When Should You Call the Vet?
You should call your veterinarian any time your dog suddenly seems unbalanced, their gait changes, they can’t stand up, or they hold their head or body in an unusual way. Since there are so many causes of ataxia, the vet will need to perform a series of tests before diagnosing the condition. This may include a physical exam, blood and urine tests, X-rays of your dog’s back or head, a CT scan, or a cerebrospinal fluid tap.
Then, they will determine the best course of treatment for your dog. In some cases, you may be referred to a veterinary neurologist. Depending on the cause of the condition, treatment can range from antibiotics to anti-inflammatories to surgery, chemotherapy, or radiation. Physical therapy with a canine rehabilitation therapist may also be recommended.
Will My Dog Get Better?
The prognosis for ataxia will vary based on the underlying cause and type of ataxia. Some cases may improve, some may stabilize, and others can get worse.

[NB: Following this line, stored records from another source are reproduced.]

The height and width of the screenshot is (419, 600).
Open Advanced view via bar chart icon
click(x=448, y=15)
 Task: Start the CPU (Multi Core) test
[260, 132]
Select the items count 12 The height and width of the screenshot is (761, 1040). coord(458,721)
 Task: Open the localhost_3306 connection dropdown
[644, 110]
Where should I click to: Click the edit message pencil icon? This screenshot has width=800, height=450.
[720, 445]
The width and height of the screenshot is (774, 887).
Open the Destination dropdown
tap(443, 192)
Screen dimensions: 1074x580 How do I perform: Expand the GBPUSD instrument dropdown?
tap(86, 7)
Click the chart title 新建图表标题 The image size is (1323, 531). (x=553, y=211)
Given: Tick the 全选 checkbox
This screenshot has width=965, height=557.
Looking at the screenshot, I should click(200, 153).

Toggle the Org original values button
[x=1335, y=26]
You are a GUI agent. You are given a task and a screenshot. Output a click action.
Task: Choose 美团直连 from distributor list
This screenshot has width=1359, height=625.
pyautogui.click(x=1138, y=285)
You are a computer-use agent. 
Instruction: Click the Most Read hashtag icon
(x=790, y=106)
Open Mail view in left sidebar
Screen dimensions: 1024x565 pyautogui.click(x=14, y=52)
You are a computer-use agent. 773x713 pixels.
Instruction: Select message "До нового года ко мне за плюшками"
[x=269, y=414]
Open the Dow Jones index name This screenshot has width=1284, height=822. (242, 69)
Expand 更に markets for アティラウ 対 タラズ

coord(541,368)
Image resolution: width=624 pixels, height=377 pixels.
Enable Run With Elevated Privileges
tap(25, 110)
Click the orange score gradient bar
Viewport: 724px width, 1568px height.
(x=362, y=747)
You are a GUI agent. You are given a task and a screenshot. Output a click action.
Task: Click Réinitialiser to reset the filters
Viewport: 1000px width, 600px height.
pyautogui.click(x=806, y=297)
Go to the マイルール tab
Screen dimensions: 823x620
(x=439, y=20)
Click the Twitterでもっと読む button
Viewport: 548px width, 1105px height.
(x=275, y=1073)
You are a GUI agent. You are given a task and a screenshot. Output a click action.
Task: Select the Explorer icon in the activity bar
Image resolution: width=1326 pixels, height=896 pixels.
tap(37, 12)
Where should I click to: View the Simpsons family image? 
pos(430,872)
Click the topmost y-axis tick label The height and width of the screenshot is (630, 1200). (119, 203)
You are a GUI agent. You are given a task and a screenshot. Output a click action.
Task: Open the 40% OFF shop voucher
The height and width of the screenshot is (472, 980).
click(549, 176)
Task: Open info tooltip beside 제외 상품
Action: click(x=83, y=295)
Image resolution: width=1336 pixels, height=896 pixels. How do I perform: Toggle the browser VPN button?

You can help your ataxic dog have a good quality of life. In addition to your veterinarian’s suggestions on managing pain, you will need to provide supportive and safe care. If your dog has ataxia, you should support them on stairs and use dog gates to limit their use of stairs when possible. Block off any sharp corners of furniture in your home, and lay carpets down over slippery floors, like wood, to limit loss of balance. Depending on how bad and what kind of ataxia your dog has, they might need a sling or towel to help them balance when they’re pooping or peeing outside. If your dog suffers from head tremors or tilts, feeding them by hand will help ensure that they are still well-fed and getting the nutrients they need. Your dog shouldn’t be left alone or unsupervised, especially near bodies of water or swimming pools, as they could lose their balance and fall in.
Talk to your vet about any concerns you may have as soon as symptoms arise. Because there are so many causes of ataxia, allowing your vet to rule out causes early on will help your dog get the best care possible.